Is Li-Fi The Future Of Wi-Fi?

In the past, there was hi-fi. Today, there is Wi-Fi. We’ve been promised a sci-fi future, but could the next big breakthrough involve Li-Fi?
Using light fidelity to transmit digital communications could give us a bright future, in both the literal and metaphorical senses. This pioneering technology uses LEDs to deliver wireless data by adjusting the binary state of each individual diode incredibly quickly. The principles are similar to modern remote controls, though data transfer would be far faster with a theoretical throughput capacity of 224 gigabits per second.
For anyone frustrated by the sluggish nature of their domestic wireless router, scientists predict Li-Fi could be a hundred times faster than modern Wi-Fi configurations, while also being far cheaper. Because the visible light spectrum is 10,000 times larger than the radio frequency spectrum much of our current communications is transmitted across, there is also negligible risk of capacity ever being reached. By contrast, it’s claimed that by 2019 the world will see 35 quintillion bytes of information being distributed every month through Wi-Fi. This will push the limits of what can be achieved with existing wireless technology, due to interference and bandwidth congestion.
One obvious and immediate drawback to Li-Fi is that it requires either line of sight or a reflective surface – it can’t travel through walls the way that Wi-Fi signals do. This shortcoming poses challenges for commercial implementation, though the light waves exist outside the human field of vision, so there’s no potential for visual interference. Indeed, since the light waves involved would be outwith human sight and wouldn’t register on our radar, domestic lightbulbs could double as Li-Fi hubs. Tests last autumn in Estonian office complexes recorded data transmission speeds of 1GB per second; with each light being turned on and off so rapidly, it was impossible for observers to detect any changes in the illumination levels.
Like most of the world’s great inventions, Li-Fi is believed to have been created in the UK, more specifically, by a lecturer at the University of Edinburgh. The burgeoning potential of this communications method is underlined by the existence of the Li-Fi Consortium, a non-profit organisation committed to developing optical wireless technology that meets certain standards and protocols. That does not include unidirectional VLC – Li-Fi is a two-way platform, capable of uploading and downloading data. The Consortium’s standardisations are helping today’s technology giants to direct resources towards Li-Fi’s potential, and it was revealed just last week that Apple has already incorporated Li-Fi into current versions of iOS.
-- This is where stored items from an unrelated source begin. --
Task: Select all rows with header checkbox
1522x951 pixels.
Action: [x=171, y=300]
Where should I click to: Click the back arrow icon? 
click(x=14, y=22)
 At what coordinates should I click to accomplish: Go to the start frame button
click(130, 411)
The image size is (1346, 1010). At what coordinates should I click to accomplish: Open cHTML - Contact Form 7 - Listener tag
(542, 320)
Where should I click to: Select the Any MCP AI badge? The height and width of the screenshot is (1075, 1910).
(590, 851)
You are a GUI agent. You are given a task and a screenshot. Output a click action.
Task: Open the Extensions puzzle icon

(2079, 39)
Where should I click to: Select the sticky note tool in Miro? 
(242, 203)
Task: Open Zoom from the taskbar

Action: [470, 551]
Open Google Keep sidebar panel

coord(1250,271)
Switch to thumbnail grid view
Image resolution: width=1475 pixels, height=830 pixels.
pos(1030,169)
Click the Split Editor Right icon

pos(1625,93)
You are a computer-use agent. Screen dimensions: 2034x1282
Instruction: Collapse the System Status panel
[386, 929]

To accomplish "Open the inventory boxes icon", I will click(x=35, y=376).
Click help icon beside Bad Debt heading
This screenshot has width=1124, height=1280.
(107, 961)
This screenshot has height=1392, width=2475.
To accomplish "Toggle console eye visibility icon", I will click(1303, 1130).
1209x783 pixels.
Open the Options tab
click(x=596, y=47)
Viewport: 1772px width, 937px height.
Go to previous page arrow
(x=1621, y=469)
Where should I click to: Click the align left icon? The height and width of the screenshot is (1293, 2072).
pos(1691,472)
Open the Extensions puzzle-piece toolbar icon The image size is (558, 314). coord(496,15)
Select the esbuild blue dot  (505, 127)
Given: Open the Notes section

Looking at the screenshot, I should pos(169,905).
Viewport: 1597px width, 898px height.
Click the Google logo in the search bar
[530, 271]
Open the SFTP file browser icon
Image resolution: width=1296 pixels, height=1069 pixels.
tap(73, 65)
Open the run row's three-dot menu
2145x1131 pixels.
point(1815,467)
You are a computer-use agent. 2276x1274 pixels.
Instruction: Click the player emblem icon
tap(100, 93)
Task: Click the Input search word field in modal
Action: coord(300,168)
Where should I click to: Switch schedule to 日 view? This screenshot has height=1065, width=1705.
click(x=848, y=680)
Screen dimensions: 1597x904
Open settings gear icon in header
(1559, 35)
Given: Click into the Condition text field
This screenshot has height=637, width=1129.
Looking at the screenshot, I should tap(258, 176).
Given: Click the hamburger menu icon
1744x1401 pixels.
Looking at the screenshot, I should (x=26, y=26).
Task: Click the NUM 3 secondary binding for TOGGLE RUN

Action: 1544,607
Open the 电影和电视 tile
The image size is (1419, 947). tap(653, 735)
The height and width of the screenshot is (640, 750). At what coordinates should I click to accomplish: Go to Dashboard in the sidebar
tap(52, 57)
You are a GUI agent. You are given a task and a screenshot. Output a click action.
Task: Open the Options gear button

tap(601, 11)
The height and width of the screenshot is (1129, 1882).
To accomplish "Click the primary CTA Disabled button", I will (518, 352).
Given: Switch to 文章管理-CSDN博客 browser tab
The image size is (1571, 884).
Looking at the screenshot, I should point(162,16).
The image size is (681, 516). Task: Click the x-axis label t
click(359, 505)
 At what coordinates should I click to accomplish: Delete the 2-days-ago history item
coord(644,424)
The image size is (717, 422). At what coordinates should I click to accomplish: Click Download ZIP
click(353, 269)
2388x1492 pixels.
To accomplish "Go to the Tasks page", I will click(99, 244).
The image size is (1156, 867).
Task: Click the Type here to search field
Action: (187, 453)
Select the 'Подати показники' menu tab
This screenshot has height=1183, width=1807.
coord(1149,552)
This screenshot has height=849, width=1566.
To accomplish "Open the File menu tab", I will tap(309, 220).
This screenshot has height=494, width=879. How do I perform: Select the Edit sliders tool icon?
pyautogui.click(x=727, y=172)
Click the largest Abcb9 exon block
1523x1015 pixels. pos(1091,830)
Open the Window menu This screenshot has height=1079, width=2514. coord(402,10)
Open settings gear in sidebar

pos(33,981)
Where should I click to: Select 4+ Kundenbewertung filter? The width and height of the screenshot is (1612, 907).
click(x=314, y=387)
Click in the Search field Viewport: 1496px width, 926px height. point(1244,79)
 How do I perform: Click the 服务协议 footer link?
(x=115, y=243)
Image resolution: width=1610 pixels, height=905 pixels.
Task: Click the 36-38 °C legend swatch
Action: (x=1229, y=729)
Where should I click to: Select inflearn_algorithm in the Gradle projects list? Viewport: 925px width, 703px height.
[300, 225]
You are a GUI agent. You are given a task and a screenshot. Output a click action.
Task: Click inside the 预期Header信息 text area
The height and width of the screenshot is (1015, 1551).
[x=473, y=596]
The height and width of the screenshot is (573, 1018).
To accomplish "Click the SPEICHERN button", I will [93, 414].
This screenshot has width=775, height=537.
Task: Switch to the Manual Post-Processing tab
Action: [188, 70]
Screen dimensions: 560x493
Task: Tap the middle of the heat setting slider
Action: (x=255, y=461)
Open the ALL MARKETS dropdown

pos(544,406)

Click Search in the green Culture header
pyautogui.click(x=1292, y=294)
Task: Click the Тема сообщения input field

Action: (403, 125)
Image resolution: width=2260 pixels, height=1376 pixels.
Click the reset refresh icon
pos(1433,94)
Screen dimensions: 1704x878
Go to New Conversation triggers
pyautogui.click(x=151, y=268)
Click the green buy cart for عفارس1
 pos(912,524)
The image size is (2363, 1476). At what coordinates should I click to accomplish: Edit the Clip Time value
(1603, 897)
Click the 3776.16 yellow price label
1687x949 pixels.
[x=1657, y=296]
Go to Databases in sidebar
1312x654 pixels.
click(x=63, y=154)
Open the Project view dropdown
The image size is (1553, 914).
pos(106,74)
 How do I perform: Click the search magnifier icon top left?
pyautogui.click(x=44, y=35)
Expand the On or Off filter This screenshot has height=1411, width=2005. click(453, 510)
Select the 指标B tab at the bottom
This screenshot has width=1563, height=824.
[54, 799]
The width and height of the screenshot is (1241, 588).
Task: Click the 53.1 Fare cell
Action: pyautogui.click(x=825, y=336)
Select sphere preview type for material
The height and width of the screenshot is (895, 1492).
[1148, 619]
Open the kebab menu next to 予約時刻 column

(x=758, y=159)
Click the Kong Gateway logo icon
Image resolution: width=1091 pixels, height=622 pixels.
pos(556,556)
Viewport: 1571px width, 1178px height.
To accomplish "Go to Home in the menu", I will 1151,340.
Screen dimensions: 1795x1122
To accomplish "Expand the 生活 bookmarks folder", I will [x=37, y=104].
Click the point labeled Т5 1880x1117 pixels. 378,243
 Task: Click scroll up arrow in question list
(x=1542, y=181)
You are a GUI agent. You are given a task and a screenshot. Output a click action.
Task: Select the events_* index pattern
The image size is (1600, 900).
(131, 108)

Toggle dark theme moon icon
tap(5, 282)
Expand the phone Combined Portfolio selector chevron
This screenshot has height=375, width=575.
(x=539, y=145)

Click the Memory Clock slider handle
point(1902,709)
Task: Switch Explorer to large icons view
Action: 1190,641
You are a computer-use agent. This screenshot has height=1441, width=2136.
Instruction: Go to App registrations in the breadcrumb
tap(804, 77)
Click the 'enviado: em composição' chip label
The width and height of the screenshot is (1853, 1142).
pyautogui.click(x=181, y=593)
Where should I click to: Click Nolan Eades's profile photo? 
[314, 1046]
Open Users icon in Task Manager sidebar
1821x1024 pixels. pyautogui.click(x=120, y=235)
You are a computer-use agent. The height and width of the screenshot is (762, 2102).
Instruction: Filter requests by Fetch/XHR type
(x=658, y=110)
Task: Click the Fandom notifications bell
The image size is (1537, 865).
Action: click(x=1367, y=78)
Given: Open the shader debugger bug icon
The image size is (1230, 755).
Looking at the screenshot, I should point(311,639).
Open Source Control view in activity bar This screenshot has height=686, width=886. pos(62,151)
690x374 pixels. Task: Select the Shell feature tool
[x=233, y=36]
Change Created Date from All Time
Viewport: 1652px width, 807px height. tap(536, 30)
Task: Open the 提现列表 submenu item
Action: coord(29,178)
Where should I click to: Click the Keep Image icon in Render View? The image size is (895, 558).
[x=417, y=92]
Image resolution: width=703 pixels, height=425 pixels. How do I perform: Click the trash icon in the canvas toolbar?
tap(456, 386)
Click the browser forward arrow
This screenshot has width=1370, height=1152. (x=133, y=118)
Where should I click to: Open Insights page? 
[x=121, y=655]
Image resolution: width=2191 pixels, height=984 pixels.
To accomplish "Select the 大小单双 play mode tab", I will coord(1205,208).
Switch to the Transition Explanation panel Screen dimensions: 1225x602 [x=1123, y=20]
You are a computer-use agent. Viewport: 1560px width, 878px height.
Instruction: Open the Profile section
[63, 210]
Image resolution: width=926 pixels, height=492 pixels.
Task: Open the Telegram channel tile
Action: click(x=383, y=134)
Perhaps the biggest advantage of Li-Fi is its relative simplicity to install. It shouldn’t be difficult to manufacture domestic lightbulbs capable of displaying two different light sources simultaneously, but even fitting a few discreet LEDs into the ceiling would be a far easier job than the cumbersome challenge of installing Cat6 cabling. Li-Fi could be used on planes or in hospitals without causing conflicts with sensitive equipment, since light transmissions don’t cause any electromagnetic disturbances. Another advantage of using light to transmit data is the greater imperviousness to hacking than electromagnetic rays; because Li-Fi requires line of sight or reflections, closing the curtains should prevent someone in a van outside being able to interrupt or view any data transfers taking place.
Our ancestors appreciated the importance of visible data transfer, with communication methods like semaphore and smoke signals proving invaluable before the discovery of radio waves. It seems the future of human communications may be slowly but inexorably moving back towards the light.